Well, could you not say that funds from the college itself (or the direct funding of CMC’s research institutes) are of a different nature than funds from grants that usually come with all kinds of restrictions? But that is a debate from another day. And I hope you’ll keep the figures shared by CMC in mind when making statements about the research budgets at various LACs.

If we were to confine this discussion to the context of this thread and specifically the question posed by BClintonK, I am afraid that the research expenses (be it more than a footnote or not) are not directly relevant to the approach of Richard Vedder. If it might play a small role in the determination by Robert Morse and the USNews, I think we would have to agree that such element is not part of the Forbes deck of cards.

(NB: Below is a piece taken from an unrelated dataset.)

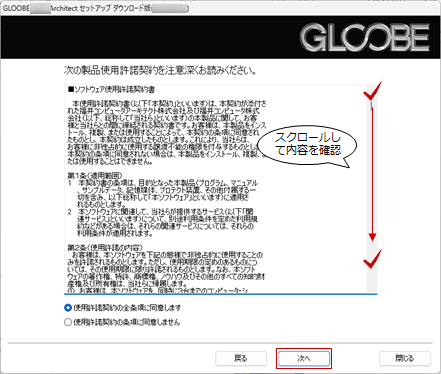Proceed with the 次へ button
Screen dimensions: 441x374
coord(304,359)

I think it is pretty simple to point out to better reasons why Forbes differs from USNews.

How much do you think the student debt rating makes between the two rating systems? Could that explain the wide swings show in an earlier post? That might at least explain NYU’s difference.

The “swings” noted above really aren’t that wide, and the ones that are relatively wide (~15 - 20 positions) are relatively few.

Engineering strength should tend to increase the Payscale salary scores.
State schools with strong engineering (Wisconsin, Maryland, Illinois, Texas), and LACs with engineering programs (the service academies, Bucknell), are among the schools that Forbes bumps up by 10 positions or more over US News.

Two of the 9 top RUs that get bump-downs in the Forbes ranking (Chicago and Emory) don’t have full-fledged undergraduate engineering programs. A 3rd, NYU, does not make the USNWR list of top 50 RUs for undergraduate engineering.

However, 6 other bumped-down RUs do have more-or-less strong engineering programs. I don’t know why Hopkins, WUSTL or GaTech would get hammered (relatively speaking) in an outcomes-focused ranking.

But whenever you change the ranking criteria, you’re going to get a few schools that move up or down more than the others. To me, the take-away message from comparing the US News and Forbes rankings is that they do point to pretty much the same set of top schools, and very often assign them nearly the same positions (+/- ~5 positions). So for the most part, the two different sets of criteria are mutually corroborating. A couple of other rankings (Parchment, stateuniversity) also point to pretty much the same set of top ~20 schools. To get a very different list of top schools, you have to shift to a very different set of criteria (like the finance-focused criteria Money magazine uses, or the social justice criteria Washington Monthly uses). Even then there is a lot of overlap at the top. Rich, well-endowed colleges have more resources to buy the best of everything, so they tend to show up high in many rankings.